先日、久々に骨盤骨折の被害者さんの股関節の計測を行いました。診断名と骨折部位から、内転・外転の可動域制限を予想しました。計ってみたらビンゴ! 案の定、12級レベルの可動域制限を確認しました。 そこまでは良かったのですが、参考運動である外旋と内旋の計測に際し、どちらが外旋と内旋だったか、疑問が生じました。

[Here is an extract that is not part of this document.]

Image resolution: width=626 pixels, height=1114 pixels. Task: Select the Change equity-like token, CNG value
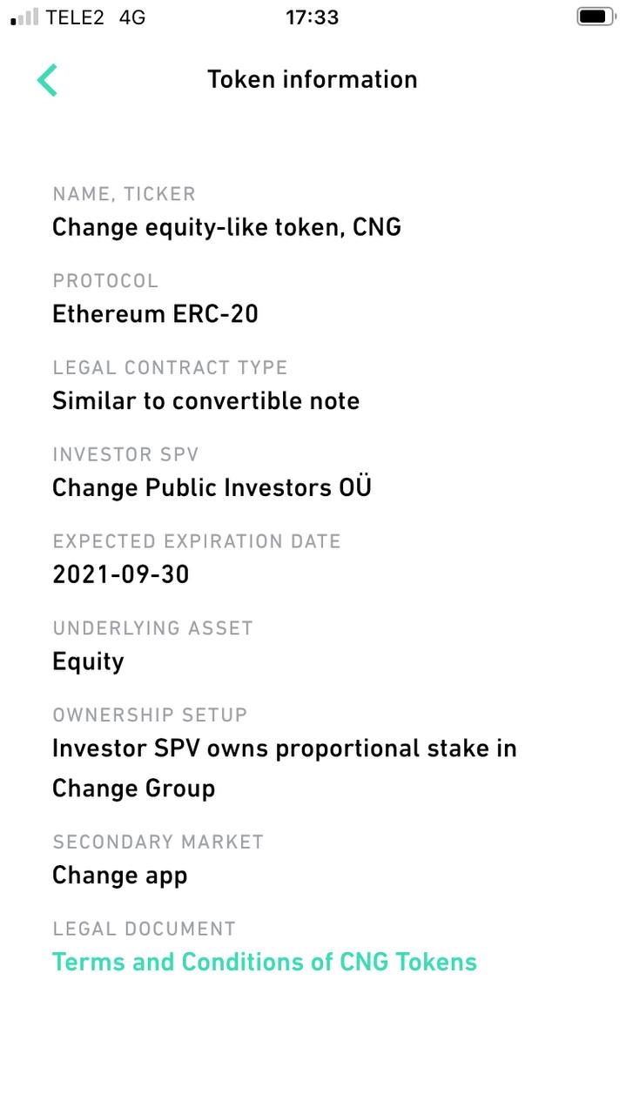226,227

 下図を見ると、外側に下腿(すね)を倒すからこれが外転、逆に内側に倒せば内転と一瞬思いがちです。しかし、正解は逆です。計測するのはあくまで股関節です。下腿を外側に倒せば、大腿骨の骨頭は骨盤の寛骨臼の中を、内側にぐるりと回って曲がる(だから内旋)ことになります。下腿を内側に倒せば、その逆です。

 

 後遺障害等級の評価上影響は無かったとはいえ、あまり計測することがない関節ですので、すっかり油断していました。
 

 
○ 外旋と内旋、参考運動が評価されるとき?

 下肢の股関節では、主要運動の可動域が2分の1または4分の3を僅かに上回るときは、股関節の参考運動(外旋・内旋)が、2分の1または4分の3以下に制限されていれば、10級11号、12級7号が認定されています。
 そして、僅かとは、10級11号では10° 12級7号では5°とされています。

○ 計測法

 下の写真のように、うつ伏せが計りやすいと思います。他の計測法に、座位、仰向け(臨床測定)があります。

 (外旋)

 (内旋)
<出典 ROMナビ  (有)ラウンドフラット>
 
 固定概念に捉われず、常に自己の知識をチェックすることが大事と痛感しています。